Monday and Tuesday, April 4-5 on PBS (see local listings), Benjamin Franklin: A Movie By Ken Burns The profiles are perhaps the most mysterious of the Founding Fathers – they were also religious, if not orthodox.
He was born the 10th son of a Boston coffee maker (he was right, unlike his own son, and the son and grandchildren, who practiced a different Franklin family culture), Franklin finished his schooling at age 12.
A self -taught polymath, he went on to careers as a printer, writer, editor, businessman, social organizer, inventor, amateur scientist and economic ambassador to England before and after his life. , she was involved in helping to give birth to the American republic.

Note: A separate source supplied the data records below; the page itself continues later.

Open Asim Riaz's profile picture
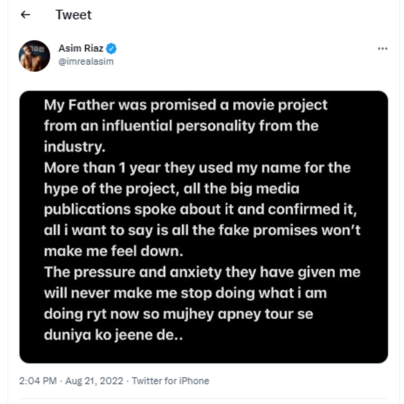 (x=34, y=56)
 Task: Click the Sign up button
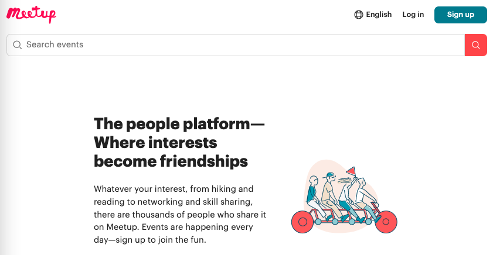pyautogui.click(x=461, y=15)
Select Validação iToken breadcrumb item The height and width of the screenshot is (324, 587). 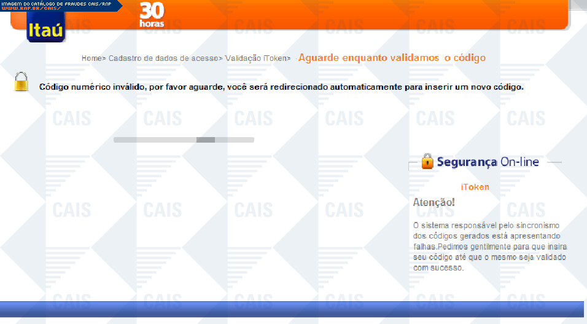click(x=255, y=58)
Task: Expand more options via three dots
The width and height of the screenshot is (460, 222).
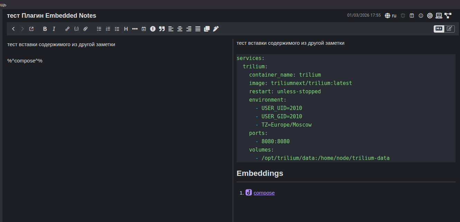Action: pyautogui.click(x=135, y=29)
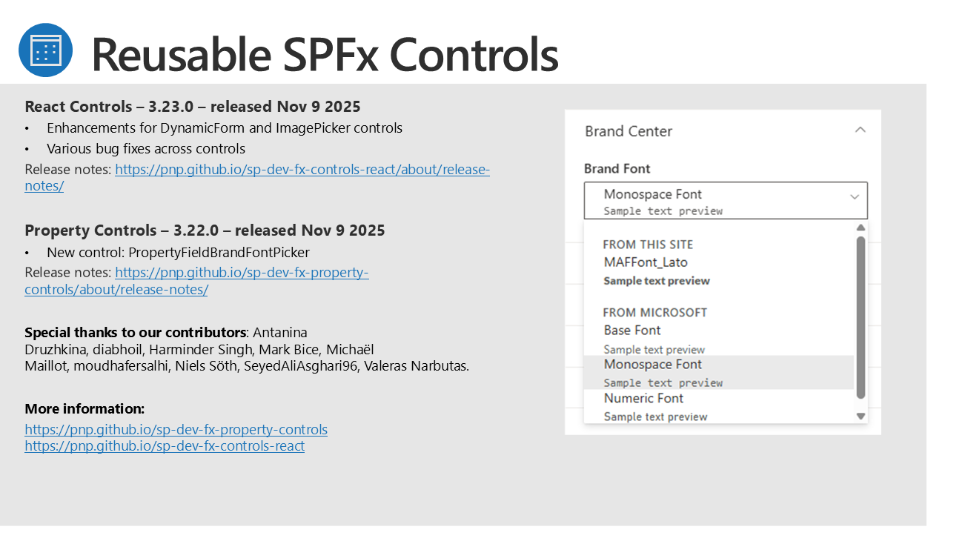The height and width of the screenshot is (544, 968).
Task: Click the blue calendar grid icon beside the title
Action: click(x=45, y=50)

Walter Isaacson and Ken Burns discuss history with Franklin
On the Group TV (virtual) Winter Press Tour, Walter Isaacson, author of The First America: The Life and Times of Benjamin Franklinspoke of the difficult nature of Drs. Franklin (who holds an honorary doctorate), saying:
Ben Franklin’s emphasis was on being able to combine art and science, able to integrate human knowledge and technology. He thinks about everything you learn about everything, from anatomy to math to music to diplomacy.
And his science helped with what he did. As a scientist at Newton, he understood the values and the scales and the equations of power.

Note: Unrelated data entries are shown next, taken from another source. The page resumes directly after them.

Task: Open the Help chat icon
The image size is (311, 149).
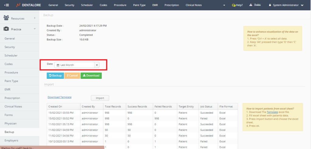Action: point(234,5)
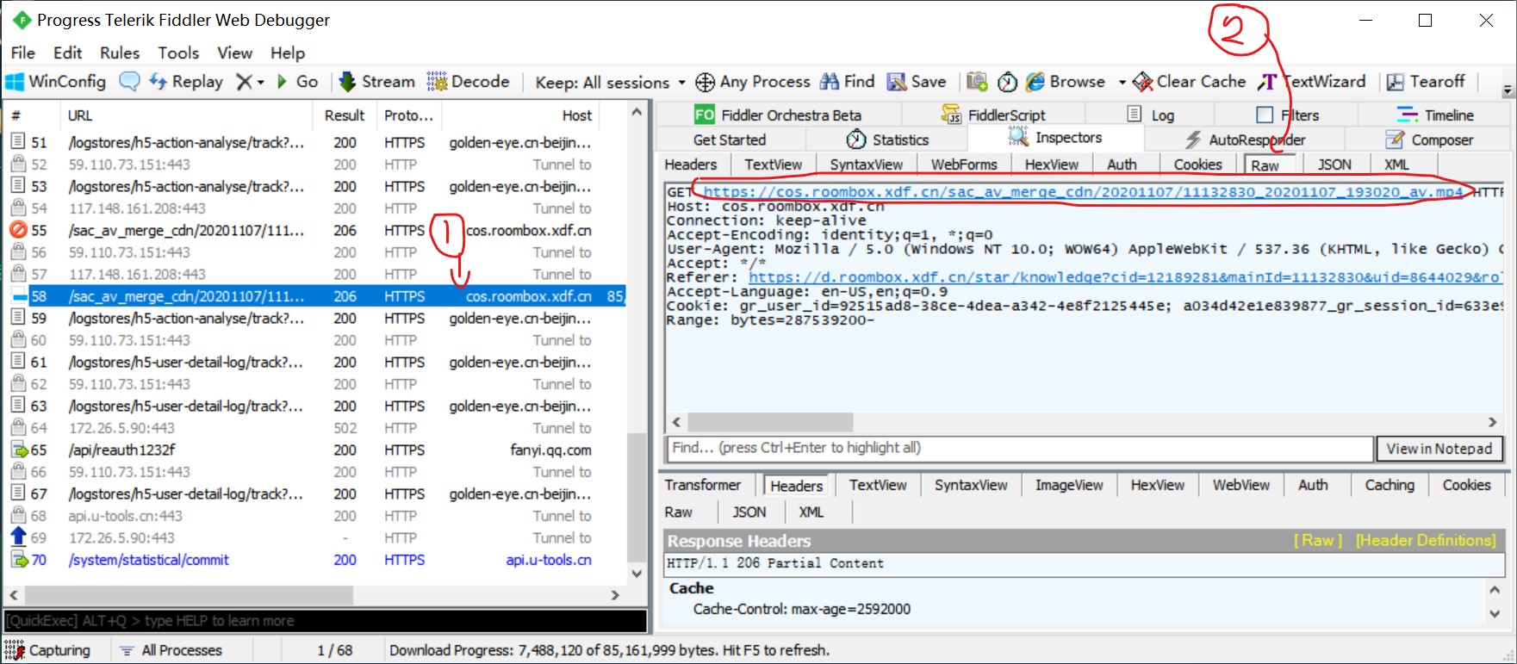Open the Browse dropdown arrow
The height and width of the screenshot is (664, 1517).
[1122, 83]
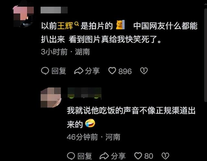Click the 回复 text under first comment
The width and height of the screenshot is (207, 161).
pos(59,71)
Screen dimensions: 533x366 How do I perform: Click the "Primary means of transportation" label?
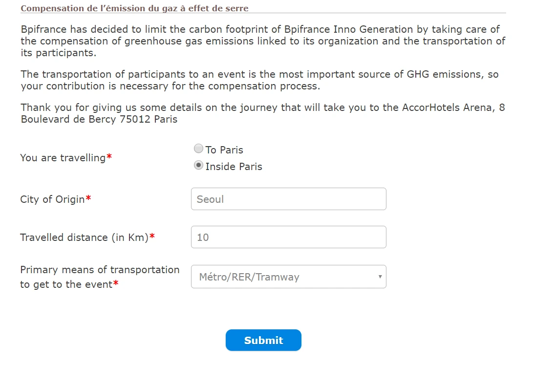100,270
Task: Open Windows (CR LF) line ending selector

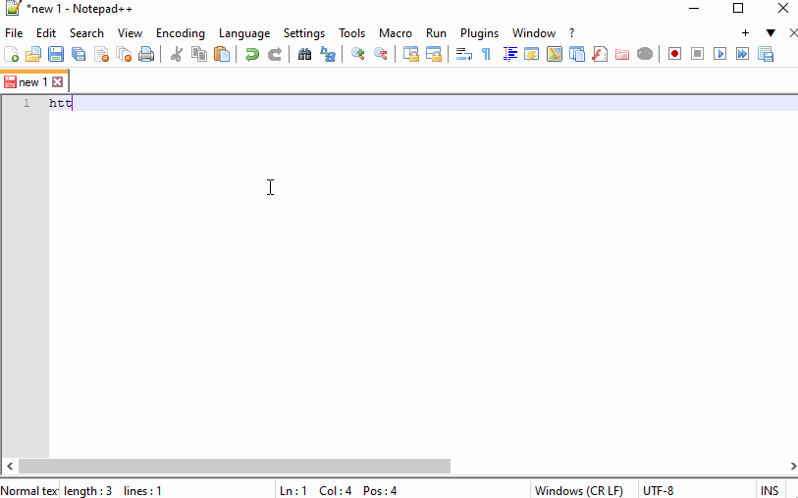Action: coord(578,490)
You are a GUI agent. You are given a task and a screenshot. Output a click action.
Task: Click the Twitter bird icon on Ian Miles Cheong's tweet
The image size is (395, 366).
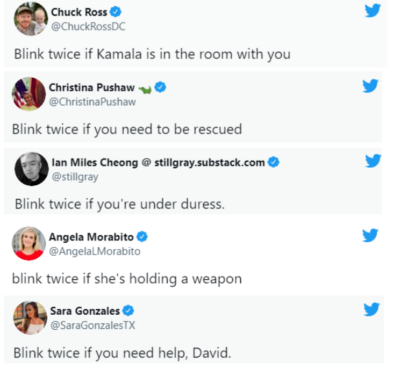pyautogui.click(x=374, y=161)
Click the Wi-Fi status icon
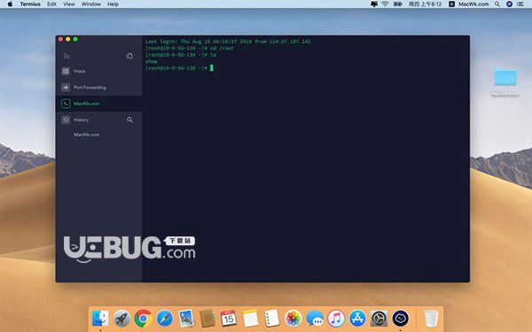 (385, 4)
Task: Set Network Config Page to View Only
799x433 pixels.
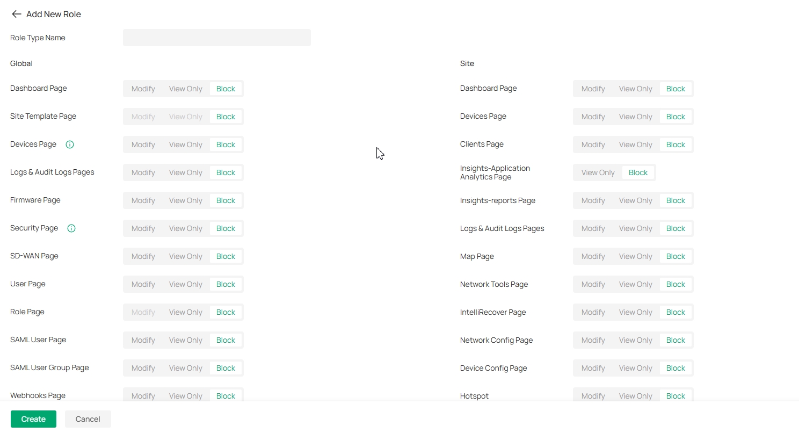Action: [x=635, y=340]
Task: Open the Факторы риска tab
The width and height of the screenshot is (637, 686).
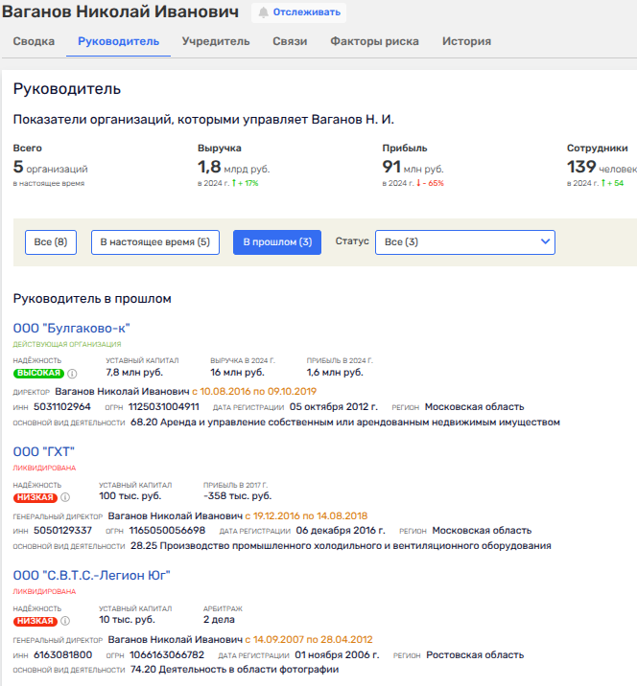Action: coord(375,42)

His electrical experiments were among the most important scientists of the time, right after Newton. And, so I think that as a Renaissance man, like Leonardo da Vinci, he could see the features of nature.
And he thought of himself as a scientist and a developer. I think it’s not just about him, but about the American scene.
Ken Burns picked up the rope, saying:
Yes, I think Walter is right. You will be happy to know that in two years we will be back with a movie on Leonardo.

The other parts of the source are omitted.